>> start Reading passage

MIA president Dato’ Mohammad Faiz Azmi, executive chairman of PwC Malaysia, sees the institute as instrumental in the revamp of the profession in Malaysia
This article was first published in the November/December 2016 Malaysia edition of Accounting and Business magazine.
Dato’ Mohammad Faiz Azmi bemused reporters at a recent press conference when he spoke about a mobile app that turns his iPhone into a Geiger counter. Asked why he needed such a thing, he quipped, ‘You’d be surprised what we accountants do.’
In fact, the app provided some comfort to the president of the Malaysian Institute of Accountants (MIA) on a working trip to Japan in the wake of the Fukushima nuclear disaster. And thanks to another app and a plug-in gizmo, his phone also doubles as a wind meter. You might say he is the sort who likes to know which way the wind is blowing.
However, Faiz’s interest in collecting gadgets and technological aids has not so far produced an app or device that can specifically help him in his role as MIA president. That depends rather on leadership, organisation, stakeholder support, political will, and yes, a little luck – particularly at a time when Malaysia’s accounting fraternity is facing an overhaul, based on recommendations put forward by the multi-agency Committee to Strengthen the Accountancy Profession (CSAP).
Faiz, who is executive chairman of PricewaterhouseCoopers Malaysia, is very aware of the challenge the profession faces. In an address to the MIA annual general meeting (AGM) last year, his first as president, he recalled his mother asking how he felt about taking on that responsibility.
He told her he felt proud and humbled, yet conscious of the immense challenges ahead – understandable in the light of what he intends to achieve as MIA president. Two interlinked items dominate the agenda for the next few years. The first is to be instrumental in the implementation of the recommendations of the CSAP, and the second is to reshape the MIA itself through a strategy known as 3R – repositioning, rebranding and recruiting.
In December 2014, 18 months after the CSAP was set up, it issued its report detailing strategies and measures to strengthen the profession and increase the contribution accountants make to the country’s competitiveness.
The first of the report’s 15 recommendations proposes the establishment of a new regulatory body (NRB), which would relieve the MIA of its regulatory function and require it to operate in future purely as a professional body.
But things have changed since the report was published. Faiz was asked to chair the implementation committee (IC) of the CSAP, the panel charged with putting into effect the recommendations. He believes that » the MIA should continue to bear part of the regulatory load.
Faiz’s appointment as head of the IC was made, he feels, because the regulators acknowledge that it should be the profession that moves the changes along.
Elsewhere in the Asia-Pacific region, regulator-driven attempts to restructure the accounting sector have faced difficulties because the profession has not been supportive.
‘Our regulators don’t want to destroy what’s already working well,’ says Faiz. ‘If the profession is willing to accept and implement the CSAP recommendations, they are open to the MIA doing the implementation. But there will be a strict due process.’
As part of this due process the MIA needs to come up with proposals for amendments to the Accountants Act that are acceptable to both the IC and to the regulators.
The members of the IC represent the same bodies that make up the CSAP – namely, the Securities Commission (SC), the finance ministry, Bank Negara, the Companies Commission of Malaysia, the Accountant General’s department and the MIA.
Drawing on his six-year chairmanship of the Malaysian Accounting Standards Board (MASB), Faiz is convinced that the best regulatory model for the profession is one that follows the tandem operation of the Financial Reporting Foundation (FRF) and the MASB.

>> end Reading passage
>> start Source data

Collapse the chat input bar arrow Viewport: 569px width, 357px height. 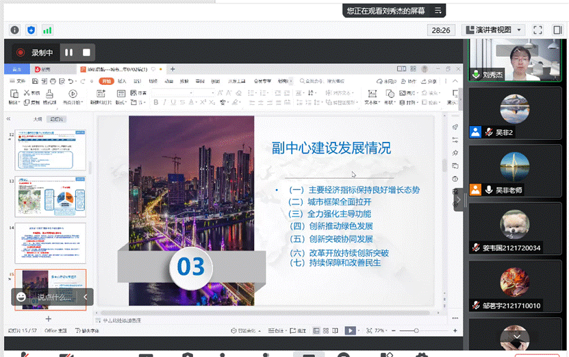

>> end Source data

**Given request A:**
According to the article on the MIA president, when did the CSAP issue its report?
**Given request B:**
List every body that the article on the MIA president says is represented on the implementation committee.
**Given request C:**
Pick up the article on the MIA president right after its final sentence and keep it going.

**Task result A:**
December 2014

**Task result B:**
- Securities Commission (SC)
- Finance ministry
- Bank Negara
- Companies Commission of Malaysia
- Accountant General's department
- Malaysian Institute of Accountants (MIA)

**Task result C:**
The FRF is a trustee body that oversees the MASB’s performance and financial and funding arrangements. It is also an initial source of views for the MASB on proposed standards and pronouncements. However, the MASB is solely responsible for setting standards.
Faiz argues that a similar relationship would work well between the NRB and the MIA because the arrangement pairs a lean yet empowered supervisory body with an institution that has the experience, know-how and capacity to handle the profession’s heavy lifting.
The NRB, he explains, should deal with ‘the more serious matters’, such as policy development and looking out for the public interest and the needs of the country.
He does not however see the wisdom in establishing a fully funded NRB with a sizeable staff. To him, judicious allocation of resources is fundamental.
‘I think the resources should go to those activities where there is a strong element of public interest. But if the authorities eventually decide that the NRB should have lots of money and people, somebody will have to find the funds to make that happen,’ he says.
‘The NRB should be focusing on those jobs that need regulation, such as licensing requirements for tax, audit and insolvency work. It should be taking care of this area because it involves the public interest,’ he says.
He cites another example: if Malaysia aspires to become an accountancy training hub, who better than the NRB to help secure visas for the foreigners who have completed their accounting courses here and are staying on to acquire the requisite work experience?
‘That’s why it’s important that the NRB has a much wider ambit to ensure that what we are doing fits with what the country wants, and that its policies interact with the rest of the economy,’ he says.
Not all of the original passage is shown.